TASK TO CARRY OUT:
In the entries below, find every line with "Uncheck" and copy it.

Stored items:
# # # # # # #

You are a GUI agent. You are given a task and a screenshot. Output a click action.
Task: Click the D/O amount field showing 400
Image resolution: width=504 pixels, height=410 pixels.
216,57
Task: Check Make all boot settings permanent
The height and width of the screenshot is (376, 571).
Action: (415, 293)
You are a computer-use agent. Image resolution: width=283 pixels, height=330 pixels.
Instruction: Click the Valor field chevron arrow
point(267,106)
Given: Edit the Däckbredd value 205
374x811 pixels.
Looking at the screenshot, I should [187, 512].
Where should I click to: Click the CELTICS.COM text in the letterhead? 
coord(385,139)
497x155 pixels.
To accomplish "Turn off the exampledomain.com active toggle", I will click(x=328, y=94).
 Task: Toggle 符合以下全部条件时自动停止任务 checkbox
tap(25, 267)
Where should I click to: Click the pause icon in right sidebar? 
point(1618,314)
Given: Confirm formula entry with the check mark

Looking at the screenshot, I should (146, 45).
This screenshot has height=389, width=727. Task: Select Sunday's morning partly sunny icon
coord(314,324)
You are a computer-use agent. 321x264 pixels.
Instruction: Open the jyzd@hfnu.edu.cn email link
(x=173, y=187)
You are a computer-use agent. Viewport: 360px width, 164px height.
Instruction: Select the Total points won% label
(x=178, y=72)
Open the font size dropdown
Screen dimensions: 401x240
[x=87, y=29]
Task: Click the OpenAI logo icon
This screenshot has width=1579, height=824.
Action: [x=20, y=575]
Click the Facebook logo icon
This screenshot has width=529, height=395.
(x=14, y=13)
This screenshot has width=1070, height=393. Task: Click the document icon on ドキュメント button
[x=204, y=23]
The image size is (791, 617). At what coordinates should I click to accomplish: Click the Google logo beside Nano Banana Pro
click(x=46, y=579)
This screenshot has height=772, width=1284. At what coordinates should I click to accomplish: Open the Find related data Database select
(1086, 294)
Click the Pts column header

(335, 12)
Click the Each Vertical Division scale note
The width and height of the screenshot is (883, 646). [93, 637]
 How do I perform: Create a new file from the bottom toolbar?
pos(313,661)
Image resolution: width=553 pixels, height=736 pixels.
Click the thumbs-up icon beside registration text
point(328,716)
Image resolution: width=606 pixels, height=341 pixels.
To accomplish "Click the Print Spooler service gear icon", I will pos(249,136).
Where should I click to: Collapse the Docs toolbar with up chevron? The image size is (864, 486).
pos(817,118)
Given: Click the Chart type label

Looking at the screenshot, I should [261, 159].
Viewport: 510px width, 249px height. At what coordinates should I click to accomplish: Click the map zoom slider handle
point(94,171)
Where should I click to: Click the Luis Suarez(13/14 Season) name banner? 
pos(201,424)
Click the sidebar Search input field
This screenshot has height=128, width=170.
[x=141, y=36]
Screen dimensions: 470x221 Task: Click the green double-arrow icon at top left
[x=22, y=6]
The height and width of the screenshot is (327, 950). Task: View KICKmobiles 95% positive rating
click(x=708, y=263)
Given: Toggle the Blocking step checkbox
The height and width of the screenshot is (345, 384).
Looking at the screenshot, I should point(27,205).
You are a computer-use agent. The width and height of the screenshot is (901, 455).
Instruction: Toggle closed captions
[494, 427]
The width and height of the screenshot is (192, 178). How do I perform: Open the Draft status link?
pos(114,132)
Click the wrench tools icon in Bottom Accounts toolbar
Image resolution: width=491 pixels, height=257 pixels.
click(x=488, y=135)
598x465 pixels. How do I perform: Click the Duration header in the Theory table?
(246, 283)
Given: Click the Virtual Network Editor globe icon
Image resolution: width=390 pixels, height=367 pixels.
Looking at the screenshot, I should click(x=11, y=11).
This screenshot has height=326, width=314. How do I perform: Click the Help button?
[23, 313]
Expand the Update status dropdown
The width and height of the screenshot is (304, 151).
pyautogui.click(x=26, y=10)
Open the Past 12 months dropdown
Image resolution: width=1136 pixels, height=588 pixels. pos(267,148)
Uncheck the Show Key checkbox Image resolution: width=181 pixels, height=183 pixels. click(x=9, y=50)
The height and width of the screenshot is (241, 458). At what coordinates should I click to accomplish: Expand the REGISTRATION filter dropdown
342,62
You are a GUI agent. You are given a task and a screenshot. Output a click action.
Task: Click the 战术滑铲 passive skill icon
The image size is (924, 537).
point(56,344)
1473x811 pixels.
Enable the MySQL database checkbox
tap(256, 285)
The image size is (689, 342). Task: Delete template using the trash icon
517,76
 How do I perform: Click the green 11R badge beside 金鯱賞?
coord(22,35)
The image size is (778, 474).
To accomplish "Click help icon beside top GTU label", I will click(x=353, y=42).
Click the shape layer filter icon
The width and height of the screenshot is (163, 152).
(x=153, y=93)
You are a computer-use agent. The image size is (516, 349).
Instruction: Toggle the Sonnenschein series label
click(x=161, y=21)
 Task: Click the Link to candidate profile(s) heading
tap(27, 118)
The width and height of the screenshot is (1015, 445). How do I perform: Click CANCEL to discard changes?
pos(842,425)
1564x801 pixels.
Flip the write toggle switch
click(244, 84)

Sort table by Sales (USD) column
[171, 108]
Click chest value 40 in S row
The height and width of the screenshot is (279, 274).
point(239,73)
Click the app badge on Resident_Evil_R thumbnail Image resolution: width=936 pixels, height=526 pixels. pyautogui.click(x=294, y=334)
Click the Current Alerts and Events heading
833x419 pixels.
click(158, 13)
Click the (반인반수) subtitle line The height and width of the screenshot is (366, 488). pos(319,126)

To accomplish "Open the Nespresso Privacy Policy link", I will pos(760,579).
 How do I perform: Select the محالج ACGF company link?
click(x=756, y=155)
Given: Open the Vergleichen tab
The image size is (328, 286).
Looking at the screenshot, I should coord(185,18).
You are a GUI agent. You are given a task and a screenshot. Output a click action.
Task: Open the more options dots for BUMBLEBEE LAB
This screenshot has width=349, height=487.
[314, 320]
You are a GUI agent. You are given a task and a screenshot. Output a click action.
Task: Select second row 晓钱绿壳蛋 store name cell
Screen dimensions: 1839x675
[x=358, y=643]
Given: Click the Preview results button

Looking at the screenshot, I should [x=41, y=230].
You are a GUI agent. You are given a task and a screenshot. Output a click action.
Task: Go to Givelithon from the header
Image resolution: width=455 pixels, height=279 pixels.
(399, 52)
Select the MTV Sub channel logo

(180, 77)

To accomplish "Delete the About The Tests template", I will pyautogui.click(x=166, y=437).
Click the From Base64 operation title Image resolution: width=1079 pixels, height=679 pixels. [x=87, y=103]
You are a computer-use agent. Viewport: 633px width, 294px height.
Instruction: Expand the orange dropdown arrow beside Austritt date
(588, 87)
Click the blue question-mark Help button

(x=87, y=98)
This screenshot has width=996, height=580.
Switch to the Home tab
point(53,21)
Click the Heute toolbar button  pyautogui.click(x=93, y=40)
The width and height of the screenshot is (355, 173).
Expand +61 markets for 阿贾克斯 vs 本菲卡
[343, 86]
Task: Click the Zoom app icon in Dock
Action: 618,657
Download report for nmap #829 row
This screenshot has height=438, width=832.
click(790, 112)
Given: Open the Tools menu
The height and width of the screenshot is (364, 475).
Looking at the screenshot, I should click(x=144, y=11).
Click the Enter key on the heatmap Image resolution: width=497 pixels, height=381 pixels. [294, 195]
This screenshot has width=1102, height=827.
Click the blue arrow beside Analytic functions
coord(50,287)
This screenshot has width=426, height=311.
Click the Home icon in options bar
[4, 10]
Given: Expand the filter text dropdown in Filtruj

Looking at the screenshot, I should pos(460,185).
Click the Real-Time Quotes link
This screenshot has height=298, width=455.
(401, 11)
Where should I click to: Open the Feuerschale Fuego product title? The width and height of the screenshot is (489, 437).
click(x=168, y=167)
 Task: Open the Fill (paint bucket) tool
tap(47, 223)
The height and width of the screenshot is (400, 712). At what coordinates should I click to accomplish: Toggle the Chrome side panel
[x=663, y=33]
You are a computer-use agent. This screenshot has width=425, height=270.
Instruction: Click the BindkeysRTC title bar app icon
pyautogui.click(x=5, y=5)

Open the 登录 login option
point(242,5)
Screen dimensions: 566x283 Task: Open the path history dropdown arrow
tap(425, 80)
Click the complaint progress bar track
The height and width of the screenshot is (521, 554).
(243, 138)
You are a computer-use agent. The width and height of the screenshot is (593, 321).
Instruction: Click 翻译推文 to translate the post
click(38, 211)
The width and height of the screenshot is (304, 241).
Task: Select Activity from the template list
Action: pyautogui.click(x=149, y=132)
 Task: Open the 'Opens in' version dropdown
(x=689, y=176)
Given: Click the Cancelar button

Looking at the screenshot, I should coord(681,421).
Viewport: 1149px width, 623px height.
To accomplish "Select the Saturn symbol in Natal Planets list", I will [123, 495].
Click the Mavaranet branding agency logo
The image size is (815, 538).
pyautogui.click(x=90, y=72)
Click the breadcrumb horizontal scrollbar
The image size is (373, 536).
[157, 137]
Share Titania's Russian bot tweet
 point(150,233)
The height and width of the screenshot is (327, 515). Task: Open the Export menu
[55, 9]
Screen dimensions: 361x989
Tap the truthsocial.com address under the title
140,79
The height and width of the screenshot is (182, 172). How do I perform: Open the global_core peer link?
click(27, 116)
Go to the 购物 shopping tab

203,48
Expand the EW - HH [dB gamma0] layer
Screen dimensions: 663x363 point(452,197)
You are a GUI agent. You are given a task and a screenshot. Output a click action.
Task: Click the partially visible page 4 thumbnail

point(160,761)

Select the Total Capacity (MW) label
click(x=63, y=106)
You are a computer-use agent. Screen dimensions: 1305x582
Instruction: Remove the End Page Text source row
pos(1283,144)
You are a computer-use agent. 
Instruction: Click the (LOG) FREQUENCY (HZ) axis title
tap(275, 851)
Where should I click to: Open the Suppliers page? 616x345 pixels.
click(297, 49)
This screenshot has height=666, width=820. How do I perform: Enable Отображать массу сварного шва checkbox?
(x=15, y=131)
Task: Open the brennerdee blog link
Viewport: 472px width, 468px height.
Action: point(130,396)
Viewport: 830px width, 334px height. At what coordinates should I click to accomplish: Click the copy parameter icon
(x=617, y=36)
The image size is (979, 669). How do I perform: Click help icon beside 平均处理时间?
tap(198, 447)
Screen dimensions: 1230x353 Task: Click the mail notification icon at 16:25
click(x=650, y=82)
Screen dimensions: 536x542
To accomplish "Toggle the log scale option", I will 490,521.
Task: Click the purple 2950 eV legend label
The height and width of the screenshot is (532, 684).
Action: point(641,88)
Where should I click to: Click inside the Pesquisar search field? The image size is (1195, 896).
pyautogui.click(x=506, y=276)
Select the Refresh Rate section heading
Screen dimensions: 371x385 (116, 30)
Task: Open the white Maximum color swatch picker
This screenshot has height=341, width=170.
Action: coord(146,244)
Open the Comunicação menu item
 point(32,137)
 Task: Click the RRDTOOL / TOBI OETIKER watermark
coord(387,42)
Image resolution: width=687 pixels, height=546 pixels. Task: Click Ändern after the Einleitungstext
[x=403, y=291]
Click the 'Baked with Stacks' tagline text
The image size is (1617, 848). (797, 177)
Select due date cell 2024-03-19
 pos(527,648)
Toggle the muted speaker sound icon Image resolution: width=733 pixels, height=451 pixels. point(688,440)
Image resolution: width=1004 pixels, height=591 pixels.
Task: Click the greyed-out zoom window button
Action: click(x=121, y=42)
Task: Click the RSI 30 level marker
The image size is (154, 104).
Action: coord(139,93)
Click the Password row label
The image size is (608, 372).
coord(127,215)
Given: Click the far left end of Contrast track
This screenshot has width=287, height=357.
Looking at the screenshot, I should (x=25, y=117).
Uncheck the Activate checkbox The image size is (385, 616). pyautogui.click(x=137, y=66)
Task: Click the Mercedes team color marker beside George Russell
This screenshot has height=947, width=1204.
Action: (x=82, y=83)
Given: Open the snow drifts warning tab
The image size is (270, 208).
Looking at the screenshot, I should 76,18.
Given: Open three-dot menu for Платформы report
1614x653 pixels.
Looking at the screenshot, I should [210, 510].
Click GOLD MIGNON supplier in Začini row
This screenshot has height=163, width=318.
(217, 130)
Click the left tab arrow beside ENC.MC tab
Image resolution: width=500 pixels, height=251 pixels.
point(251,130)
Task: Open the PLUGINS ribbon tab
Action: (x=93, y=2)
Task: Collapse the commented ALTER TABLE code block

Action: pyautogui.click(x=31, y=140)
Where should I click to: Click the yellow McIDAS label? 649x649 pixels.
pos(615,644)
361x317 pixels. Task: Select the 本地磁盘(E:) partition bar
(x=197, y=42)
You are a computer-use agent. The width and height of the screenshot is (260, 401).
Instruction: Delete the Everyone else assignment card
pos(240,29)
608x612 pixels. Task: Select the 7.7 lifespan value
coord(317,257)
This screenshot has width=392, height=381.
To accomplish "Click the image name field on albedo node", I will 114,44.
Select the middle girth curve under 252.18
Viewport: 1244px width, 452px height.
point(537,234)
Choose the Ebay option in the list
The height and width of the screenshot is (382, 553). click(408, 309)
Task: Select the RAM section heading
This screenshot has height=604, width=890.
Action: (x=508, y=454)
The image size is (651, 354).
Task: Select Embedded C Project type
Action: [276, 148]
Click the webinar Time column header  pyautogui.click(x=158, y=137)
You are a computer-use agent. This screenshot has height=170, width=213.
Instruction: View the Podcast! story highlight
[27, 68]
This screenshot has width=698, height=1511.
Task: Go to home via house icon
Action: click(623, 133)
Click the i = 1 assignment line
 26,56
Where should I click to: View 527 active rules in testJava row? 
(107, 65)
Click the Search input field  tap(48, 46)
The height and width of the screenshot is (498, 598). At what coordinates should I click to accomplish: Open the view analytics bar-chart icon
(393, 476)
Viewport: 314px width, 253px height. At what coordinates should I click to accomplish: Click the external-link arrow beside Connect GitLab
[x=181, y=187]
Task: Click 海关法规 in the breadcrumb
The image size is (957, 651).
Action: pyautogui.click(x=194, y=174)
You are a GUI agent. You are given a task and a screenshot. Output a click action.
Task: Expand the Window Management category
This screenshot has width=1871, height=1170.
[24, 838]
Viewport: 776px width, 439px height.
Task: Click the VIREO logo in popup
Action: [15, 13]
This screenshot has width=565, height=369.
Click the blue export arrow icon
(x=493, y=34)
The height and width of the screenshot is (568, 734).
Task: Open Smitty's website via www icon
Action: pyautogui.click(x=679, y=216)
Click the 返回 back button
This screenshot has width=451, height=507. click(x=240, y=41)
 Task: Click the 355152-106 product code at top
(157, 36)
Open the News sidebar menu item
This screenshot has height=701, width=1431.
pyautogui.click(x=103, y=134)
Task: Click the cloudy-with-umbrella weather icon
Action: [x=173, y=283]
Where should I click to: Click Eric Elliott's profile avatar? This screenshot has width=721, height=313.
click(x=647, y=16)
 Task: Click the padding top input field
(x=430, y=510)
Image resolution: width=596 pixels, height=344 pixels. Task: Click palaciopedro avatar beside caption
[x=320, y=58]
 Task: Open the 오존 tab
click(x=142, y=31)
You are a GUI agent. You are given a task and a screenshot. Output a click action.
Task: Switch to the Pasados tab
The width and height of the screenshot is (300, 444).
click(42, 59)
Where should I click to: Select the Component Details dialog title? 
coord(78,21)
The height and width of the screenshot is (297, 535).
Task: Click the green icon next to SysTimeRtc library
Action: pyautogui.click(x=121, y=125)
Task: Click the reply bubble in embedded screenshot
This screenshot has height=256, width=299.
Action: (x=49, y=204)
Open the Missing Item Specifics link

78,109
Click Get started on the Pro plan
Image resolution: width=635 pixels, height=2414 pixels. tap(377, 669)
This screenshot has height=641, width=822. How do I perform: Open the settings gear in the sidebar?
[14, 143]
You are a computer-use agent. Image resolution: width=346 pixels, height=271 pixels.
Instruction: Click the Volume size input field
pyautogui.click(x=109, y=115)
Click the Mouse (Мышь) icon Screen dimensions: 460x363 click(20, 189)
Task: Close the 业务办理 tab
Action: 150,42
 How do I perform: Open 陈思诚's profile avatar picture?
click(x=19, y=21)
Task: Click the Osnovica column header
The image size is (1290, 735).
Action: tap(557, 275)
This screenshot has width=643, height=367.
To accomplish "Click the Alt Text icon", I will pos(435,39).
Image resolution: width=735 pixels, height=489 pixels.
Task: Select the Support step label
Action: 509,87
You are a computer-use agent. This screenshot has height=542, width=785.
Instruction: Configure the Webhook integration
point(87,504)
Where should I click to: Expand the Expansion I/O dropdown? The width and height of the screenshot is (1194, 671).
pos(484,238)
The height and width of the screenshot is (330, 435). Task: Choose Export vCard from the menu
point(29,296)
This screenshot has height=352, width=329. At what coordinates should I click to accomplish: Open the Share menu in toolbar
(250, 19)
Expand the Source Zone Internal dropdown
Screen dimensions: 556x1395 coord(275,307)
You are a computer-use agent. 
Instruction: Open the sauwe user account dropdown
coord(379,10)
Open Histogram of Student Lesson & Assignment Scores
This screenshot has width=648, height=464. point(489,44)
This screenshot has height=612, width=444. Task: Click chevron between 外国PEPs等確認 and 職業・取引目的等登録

# # # # # # #

WRITTEN REPLY:
Uncheck the Show Key checkbox Image resolution: width=181 pixels, height=183 pixels. click(x=9, y=50)
Uncheck the Activate checkbox The image size is (385, 616). pyautogui.click(x=137, y=66)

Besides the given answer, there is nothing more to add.